CVE Vulnerabilities

CVE-2020-5341

Deserialization of Untrusted Data

Published: Jul 28, 2021 | Modified: Aug 05, 2021
CVSS 3.x
9.8
CRITICAL
Source:
NVD
CVSS:3.1/AV:N/AC:L/PR:N/UI:N/S:U/C:H/I:H/A:H
CVSS 2.x
10 HIGH
AV:N/AC:L/Au:N/C:C/I:C/A:C
RedHat/V2
RedHat/V3
Ubuntu

Deserialization of Untrusted Data Vulnerability Dell EMC Avamar Server versions 7.4.1, 7.5.0, 7.5.1, 18.2, 19.1 and 19.2 and Dell EMC Integrated Data Protection Appliance versions 2.0, 2.1, 2.2, 2.3, 2.4 and 2.4.1 contain a Deserialization of Untrusted Data Vulnerability.
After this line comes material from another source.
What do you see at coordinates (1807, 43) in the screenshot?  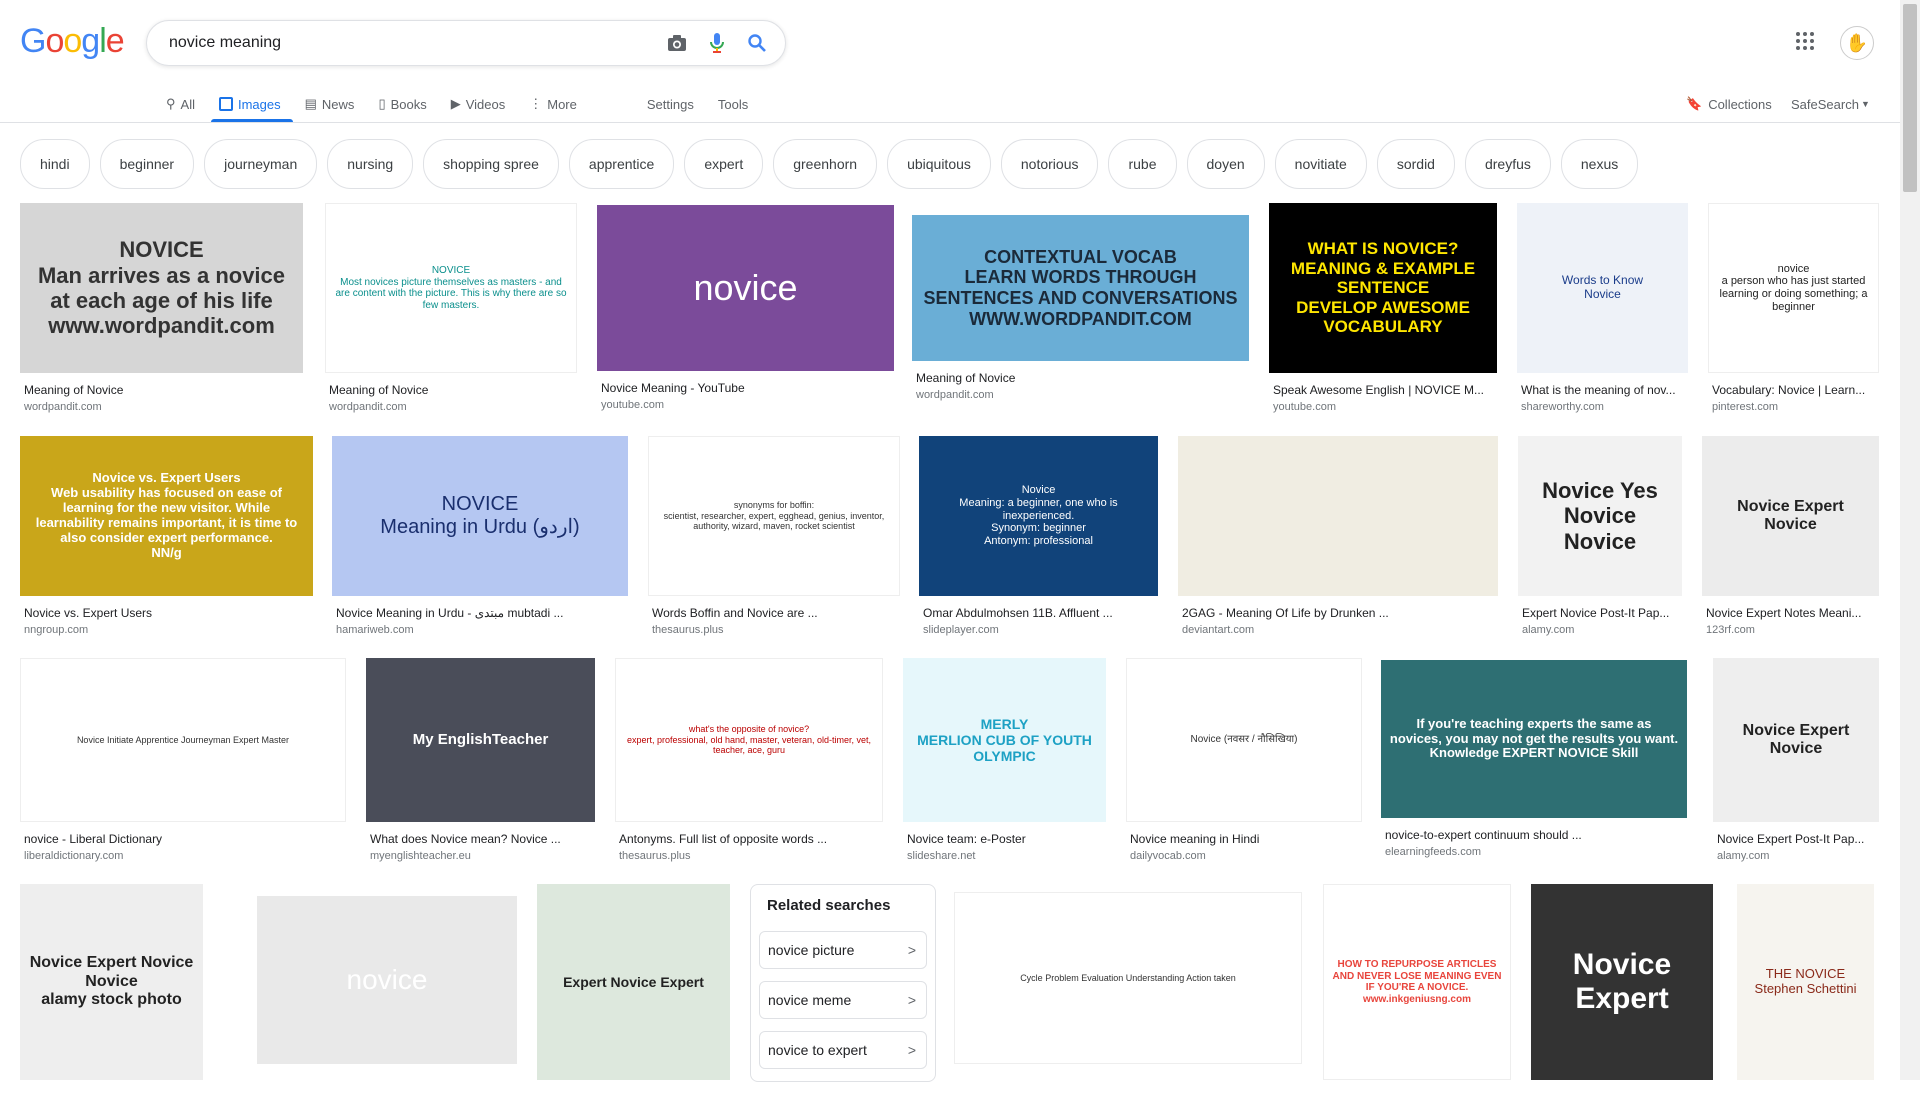 I see `apps-grid-icon` at bounding box center [1807, 43].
A remote unauthenticated attacker could exploit this vulnerability to send a serialized payload that would execute code on the system.

Weakness

The product deserializes untrusted data without sufficiently verifying that the resulting data will be valid.

Affected Software

Name Vendor Start Version End Version
Emc_avamar_server Dell 7.4.1 (including) 7.4.1 (including)
Emc_avamar_server Dell 7.5.0 (including) 7.5.0 (including)
Emc_avamar_server Dell 7.5.1 (including) 7.5.1 (including)
Emc_avamar_server Dell 18.1 (including) 18.1 (including)
Emc_avamar_server Dell 18.2 (including) 18.2 (including)
Emc_avamar_server Dell 19.1 (including) 19.1 (including)
Emc_avamar_server Dell 19.2 (including) 19.2 (including)
Emc_integrated_data_protection_appliance_firmware Dell 2.0 (including) 2.0 (including)
Emc_integrated_data_protection_appliance_firmware Dell 2.1 (including) 2.1 (including)
Emc_integrated_data_protection_appliance_firmware Dell 2.2 (including) 2.2 (including)
Emc_integrated_data_protection_appliance_firmware Dell 2.3 (including) 2.3 (including)
Emc_integrated_data_protection_appliance_firmware Dell 2.4 (including) 2.4 (including)
Emc_integrated_data_protection_appliance_firmware Dell 2.4.1 (including) 2.4.1 (including)

Extended Description

It is often convenient to serialize objects for communication or to save them for later use. However, deserialized data or code can often be modified without using the provided accessor functions if it does not use cryptography to protect itself. Furthermore, any cryptography would still be client-side security – which is a dangerous security assumption. Data that is untrusted can not be trusted to be well-formed. When developers place no restrictions on “gadget chains,” or series of instances and method invocations that can self-execute during the deserialization process (i.e., before the object is returned to the caller), it is sometimes possible for attackers to leverage them to perform unauthorized actions, like generating a shell.

Potential Mitigations

  • Make fields transient to protect them from deserialization.
  • An attempt to serialize and then deserialize a class containing transient fields will result in NULLs where the transient data should be. This is an excellent way to prevent time, environment-based, or sensitive variables from being carried over and used improperly.